As an example of what I am talking about, I was surprised and delighted to learn that not only did Whitman advocate rights for women, he also confronted the discriminatory pay conditions that existed for the working women of the day. Given the debate on women’s pay equity that continually, and justifiably, builds momentum throughout the western world, it is easy to see the correlation between our time and his.
In his book Walt Whitman’s America, David S. Reynolds writes:
(Whitman) was appalled by the wretched pay given for women’s work. “Poor Payment for Toiling Women” was the title of a November 1846 piece in which he complained that “the payment for Women’s labor - for female teachers, governesses, and so on, to the commonest house servant - is miserably poor.”
Whitman wrote a series of articles about the plight of the female worker, sighting insufficient pay as a major catalyst for what he believed became for many women in 1840s New York, a choice between poverty or prostitution. Whilst not a fight for what we would classify today as “pay equity”, it was an admirable cause, and an extremely progressive one. However, what made it important to Whitman was that it was relavent to the people of the day, for it was them he hoped would glean something meaningful from his analysis.
Tragically, as the Civil War raged from 1861 to 1866, its greatest consequence, death, became central to the lives of ordinary Americans. Having gone to visit his wounded brother at the front in December of 1862, Whitman’s life changed course. He experienced first hand what the people of his beloved nation were going through. On December 26th, 1862 he wrote in his diary:
Death is nothing here. As you step out in the morning from your tent to wash your face you see before you on a stretcher a shapeless extended object, and over it is thrown a dark grey blanket - it is the corpse of some wounded or sick soldier of the reg’t who died in the hospital tent during the night - perhaps there is a row of three or four of these corpses lying covered over.
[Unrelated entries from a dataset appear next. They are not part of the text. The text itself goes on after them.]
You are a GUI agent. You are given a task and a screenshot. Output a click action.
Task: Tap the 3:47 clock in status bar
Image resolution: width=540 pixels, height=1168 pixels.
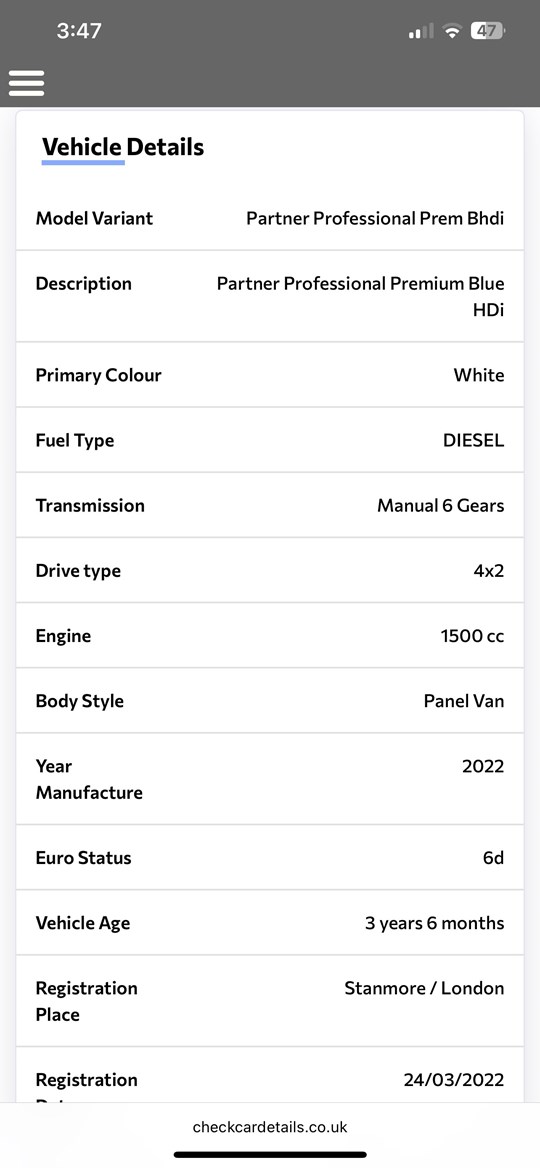click(x=79, y=31)
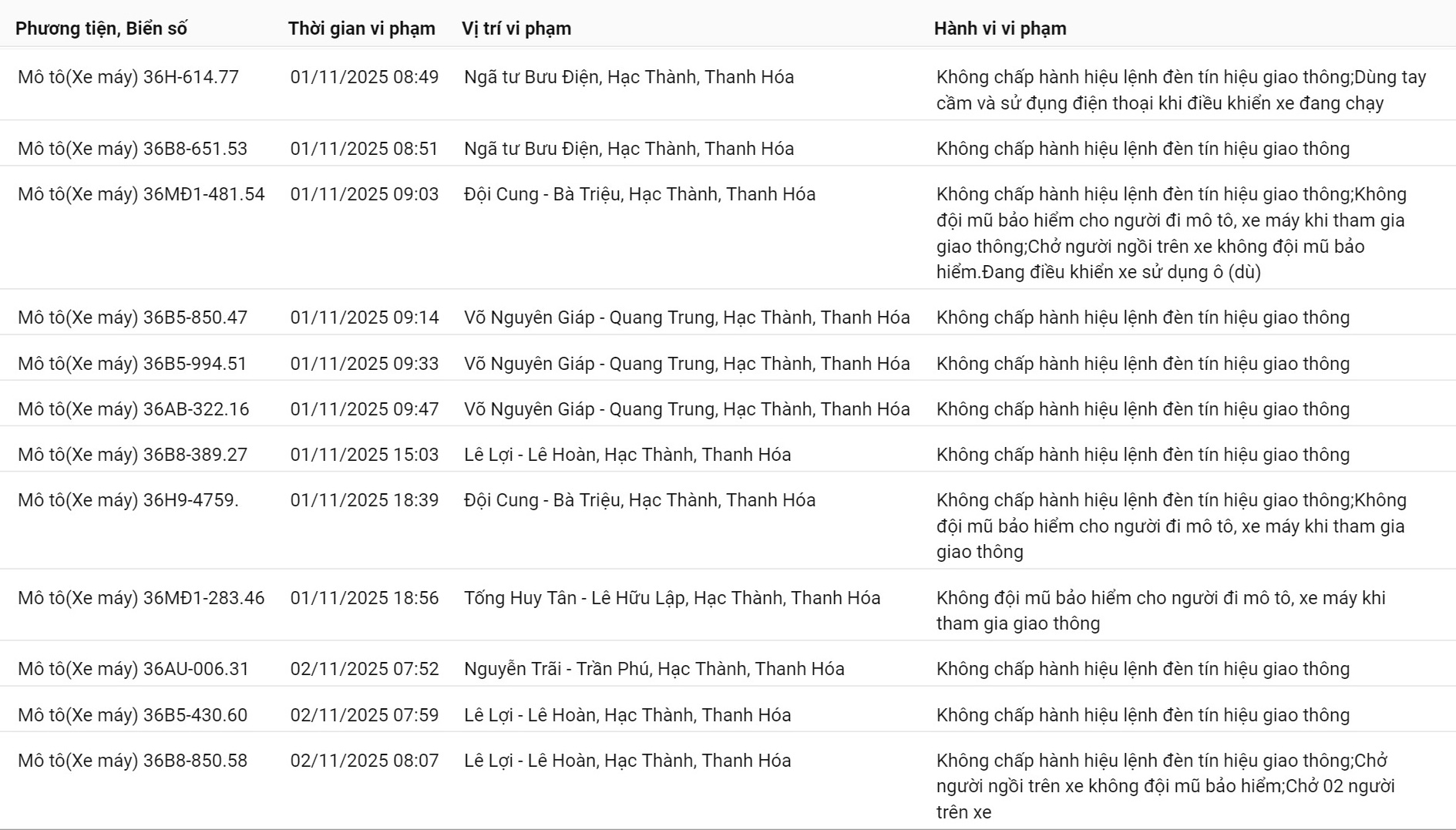Click license plate 36B8-651.53 cell

click(x=133, y=149)
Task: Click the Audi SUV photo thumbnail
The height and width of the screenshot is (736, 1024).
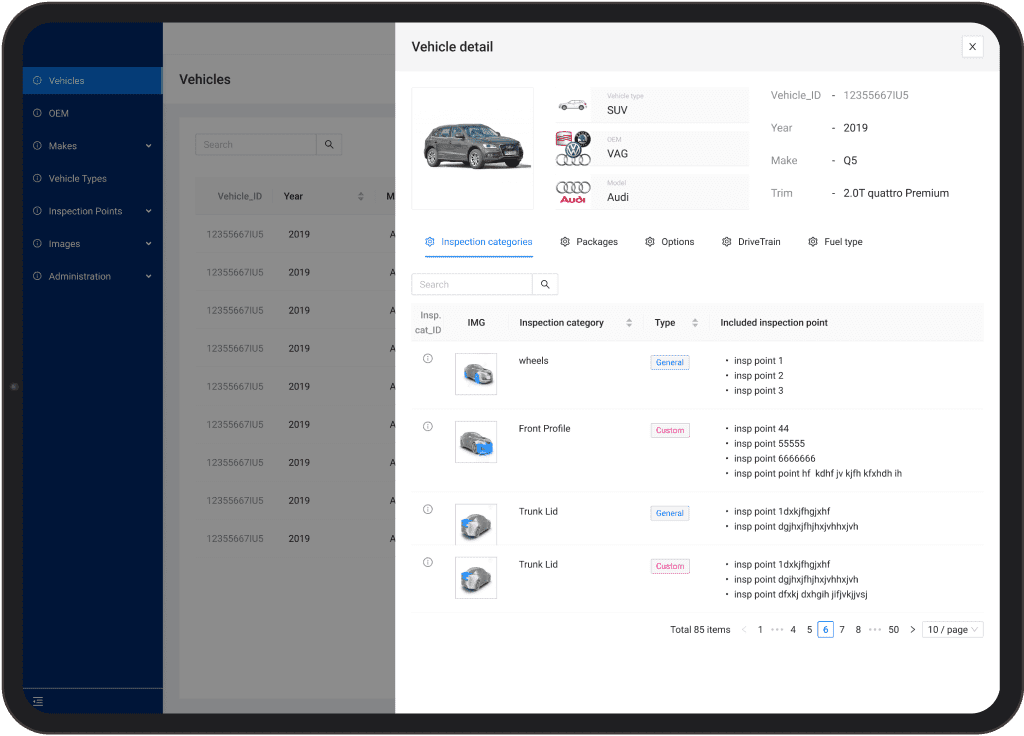Action: tap(472, 147)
Determined to document the events of ordinary men and women, and inspired by the three years he spent serving wounded soldiers in Washington D.C. throughout the war, death’s traumatic effects became the central focus of Whitman’s writing. It is here that Kurt Weill finds the parallel with his own circumstance.
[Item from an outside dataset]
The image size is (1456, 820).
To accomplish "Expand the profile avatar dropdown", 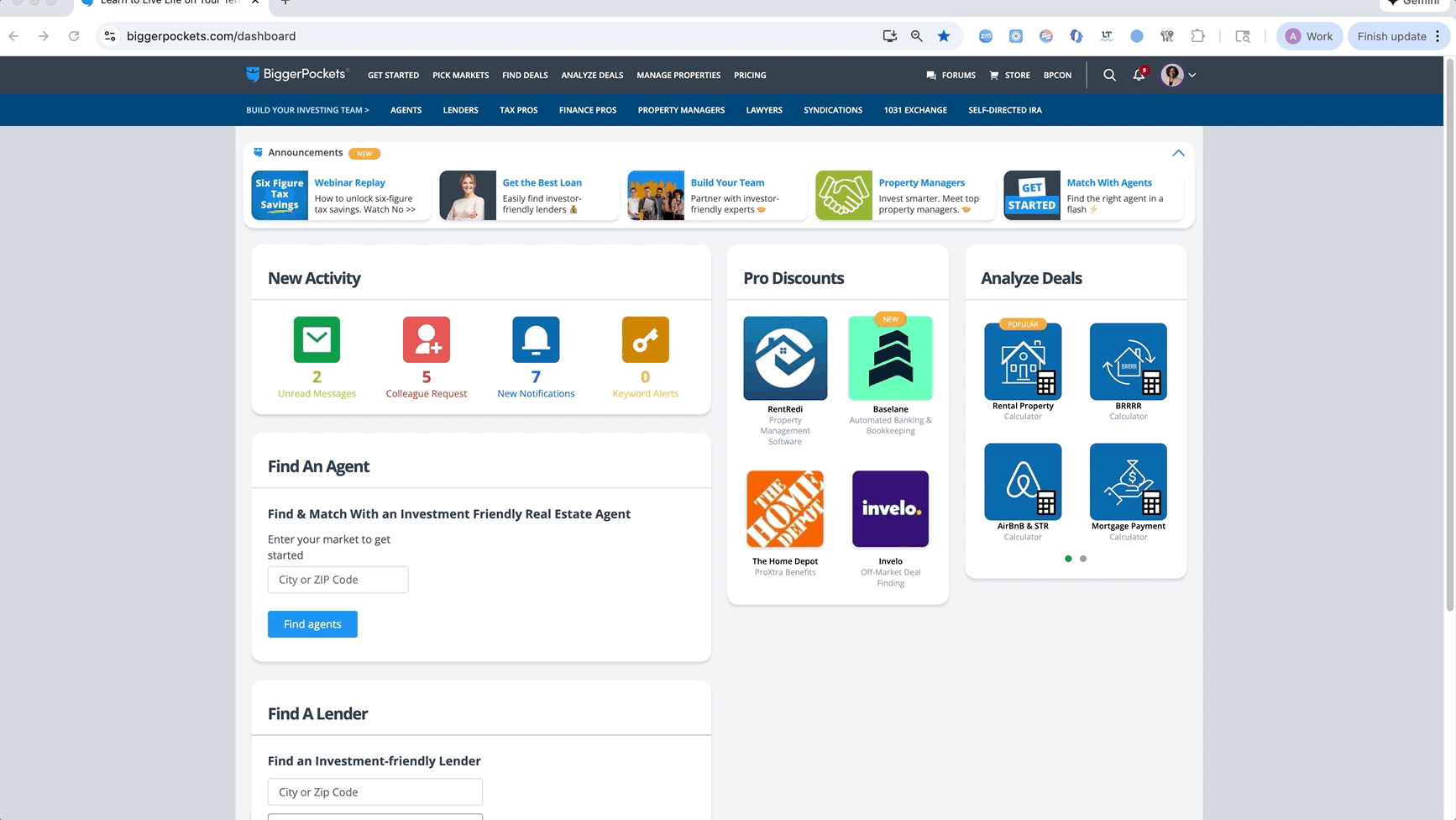I will tap(1178, 76).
The four poems Weill choses for his work are some of Whitman’s most well known and vivid writings on the multilayered experiences of death. All of them speak not from the perspective of the dying, but from the perspective of those who remain. They are moving illustrations of why D. H. Lawrence labelled Whitman “the great poet of death”. Kurt Weill, Jew who escaped the Nazi’s but knew many who did not, was well equipped to grasp the complexity of this kind of grief. It is hardly surprising then that in 1942 he took inspiration from such poems. War had become as familiar to Americans of Weill’s day as it had been to their 1860s counterparts.
Kurt Weill found in Whitman’s work a reflection of his own time. What is so remarkable, is that I did as well.